Rewrite every row below, replacing each "label" with "caption" and changing nothing else. Omit the pictures from your answer.

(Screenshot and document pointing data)
========

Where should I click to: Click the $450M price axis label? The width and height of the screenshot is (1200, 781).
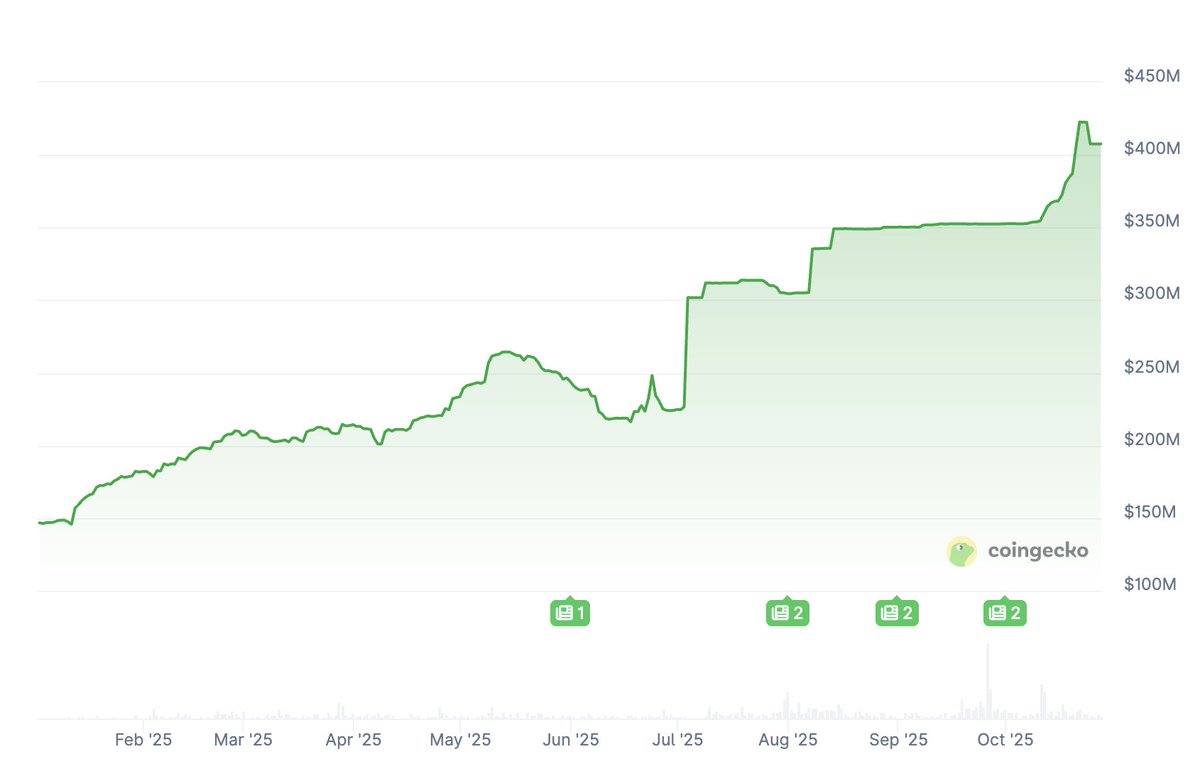tap(1151, 76)
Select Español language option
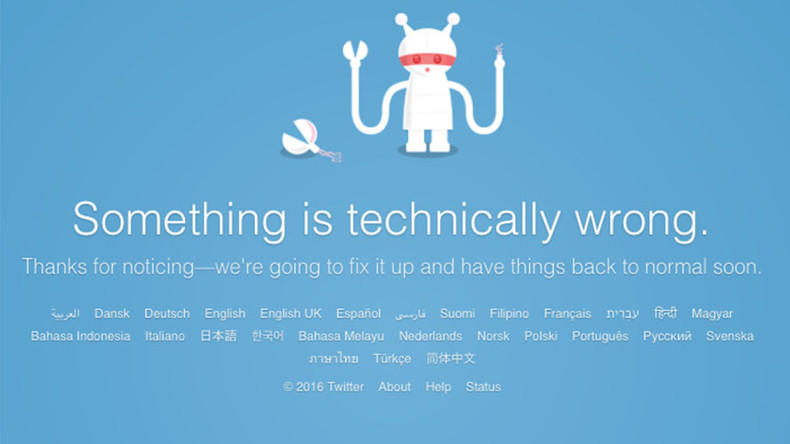 [358, 313]
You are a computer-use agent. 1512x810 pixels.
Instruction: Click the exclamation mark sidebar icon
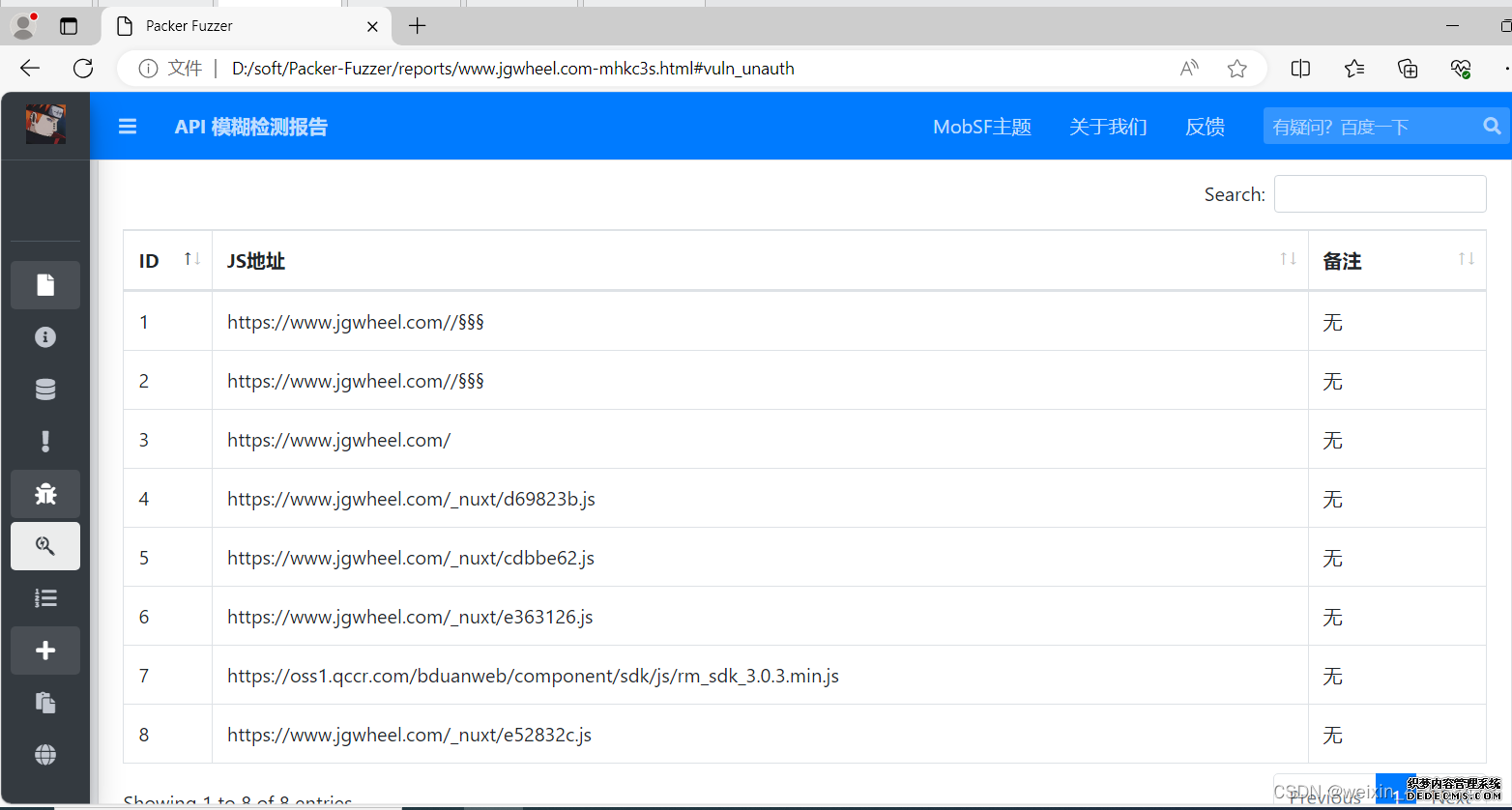click(x=45, y=442)
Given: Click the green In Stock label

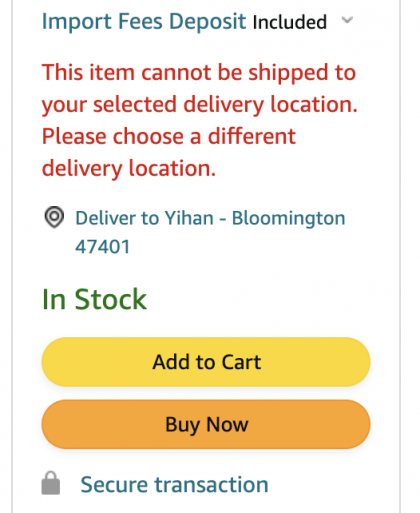Looking at the screenshot, I should point(94,299).
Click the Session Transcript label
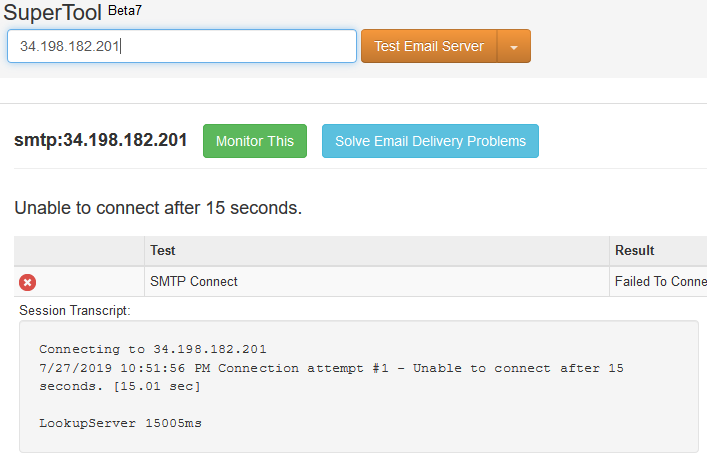The image size is (707, 460). pos(75,310)
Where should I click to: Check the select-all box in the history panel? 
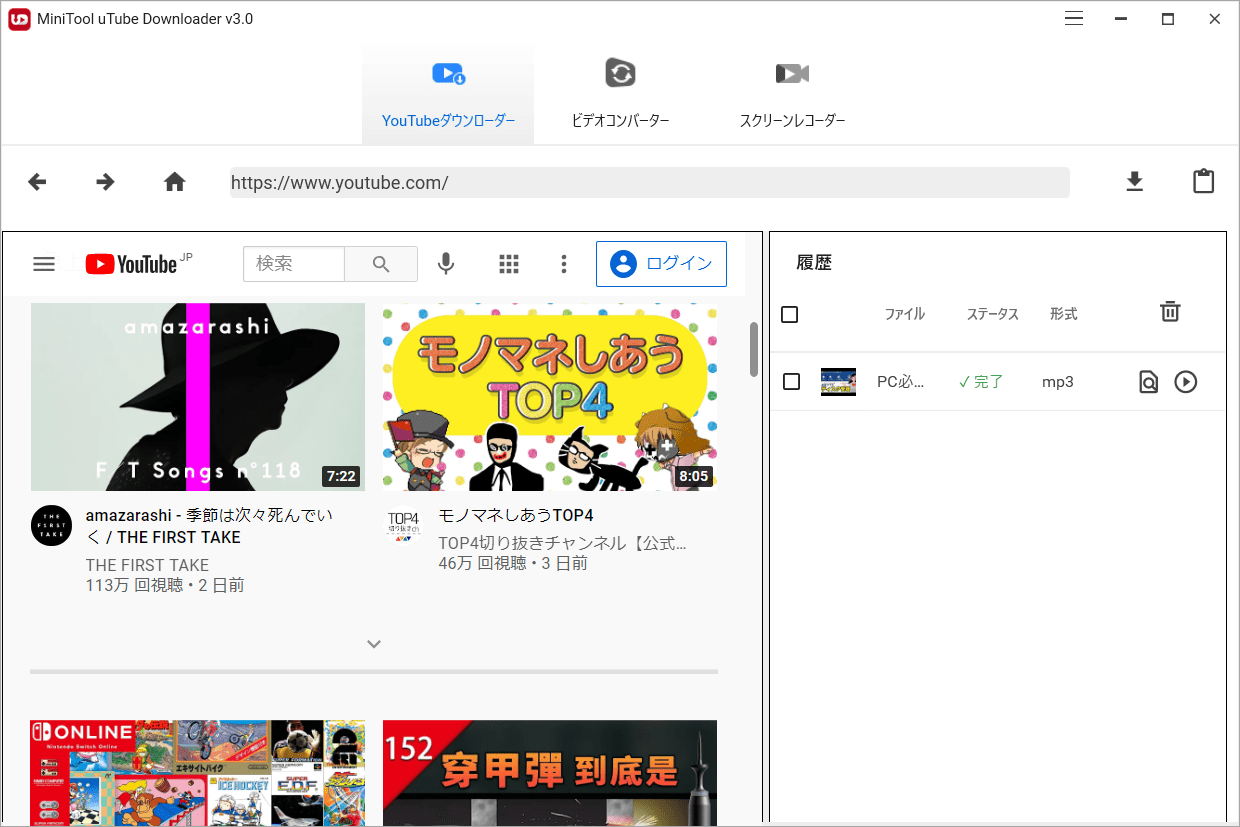coord(789,314)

========

## Solution to the problem
Where should I click to: Click the $450M price axis caption? The width and height of the screenshot is (1200, 781).
tap(1151, 76)
Select Español language option
 [358, 313]
You are a computer-use agent. 1512x810 pixels.
Instruction: Click the exclamation mark sidebar icon
click(x=45, y=442)
Given: Click the green In Stock caption

Looking at the screenshot, I should point(94,299).
Click the Session Transcript caption
The image size is (707, 460). pos(75,310)
Where should I click to: Check the select-all box in the history panel? 
coord(789,314)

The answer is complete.